Life story is one worth telling

Kids find joy in learning more about parents’ past lives

 (The Spokesman-Review)
Jill Wagner Out On The Town Staff writer

There is a Radio Flyer wagon in our living room. It came with me when we combined houses. I’ve used it to carry groceries home from the store, to transport my headboard and footboard when I changed apartments within the same complex. At one time it was a book shelf in my writing studio. And now, it holds plants and the books each of us in the family are currently reading.

One recent evening our youngest son scooted under the wagon, between the two axles, and began his upgrades. Held in place by magnets, two plastic Slinkies became shock absorbers. I’m certain his inspiration came from watching Grease the night before; he woke up the next morning singing “Greased Lightening,” after all. It was the first time he had seen the movie, a favorite of both Molly and me from the days we were just about his age.

It wasn’t the first time we shared something old-school with our kids, but it was the first time I realized that they don’t laugh at us. They don’t think the movies we cherish are lame or scoff at the music that transports us back to high school.

Last weekend we crowded in front of the computer screen with our teenager and searched ’80s rock videos on YouTube. He was a bit perplexed by some of the fashion, but in retrospect, so were we. Mostly what he wanted to know was what we were doing when we listened to certain songs and did we ever wear clothes like that.

Both boys like to hear stories. But when it comes to me, it feels like more than that. They have lived for 10 and 14 years, respectively, with a sense of who Molly is. But when I answer their questions and tell them things about myself, they are amassing my history. Especially with our oldest, I can tell he’s trying to get a fuller notion of who I was before becoming a part of his family.
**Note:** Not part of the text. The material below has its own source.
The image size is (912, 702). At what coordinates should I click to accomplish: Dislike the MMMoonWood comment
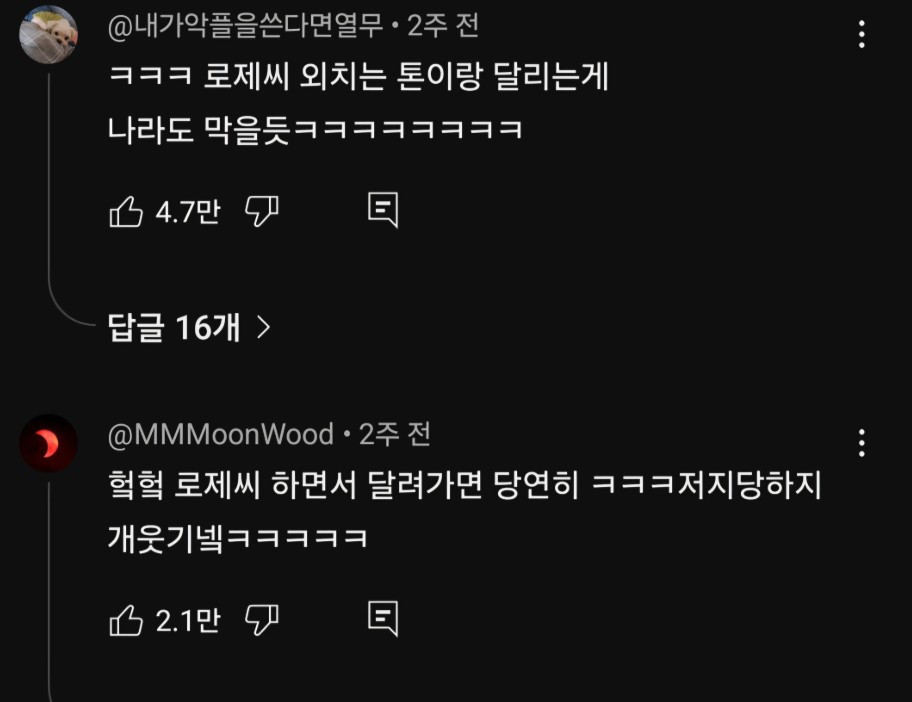(262, 619)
I like it. And now that I get it, I’ll try to be more detailed for them. Sometimes I catch myself speaking in generalities because I assume my life isn’t that interesting. It’s in these moments that I am not giving myself credit for being their mom.
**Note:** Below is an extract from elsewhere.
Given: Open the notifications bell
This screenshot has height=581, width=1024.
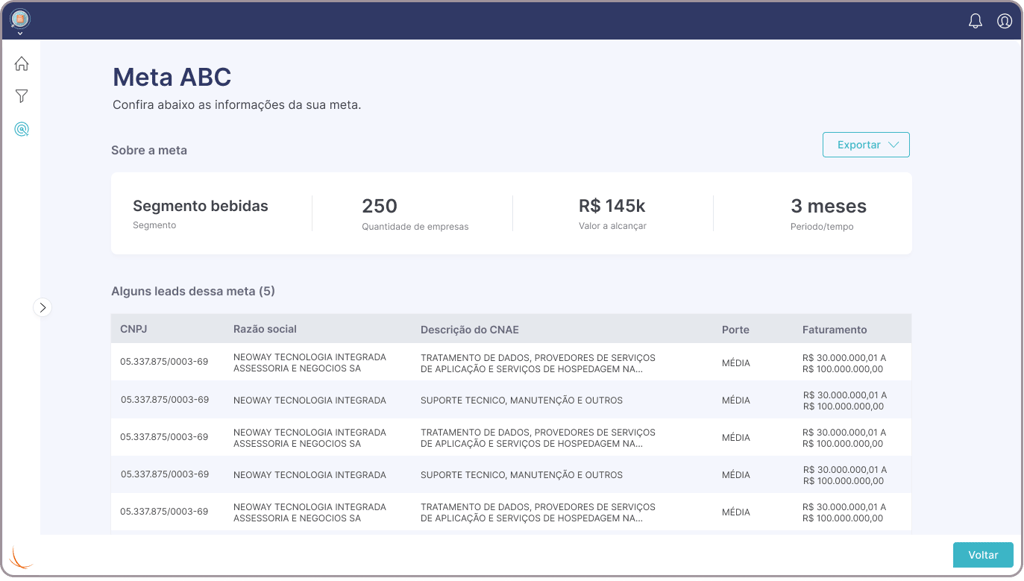Looking at the screenshot, I should [x=975, y=21].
If I was their biological mom, I’m sure I wouldn’t hesitate to help them feel a part of my stories, to know what led me to the point of giving birth to them. But as essentially their stepmom, I hold back.

The questions were aplenty last weekend, now that I think about it. One being to hear the story of when Molly first noticed me, which led to what our first date was like. The kids have heard it before, yet they were eager to listen again. They must learn something new each time, or feel just that much more connected to the moment our paths became irreversibly entwined.

Perhaps it’s something like hearing about the day they were each born, two stories that they ask for a couple of times a year. Our family was born in those early days of Molly and I discovering each other. Yet, the boys are astute enough to realize their moms had many years without kids, and without the family we are now, and so are seeking that backstory.

What I ought to do next is pull out some photo albums.

Then again, that might be the thing that finally gets them to laughing!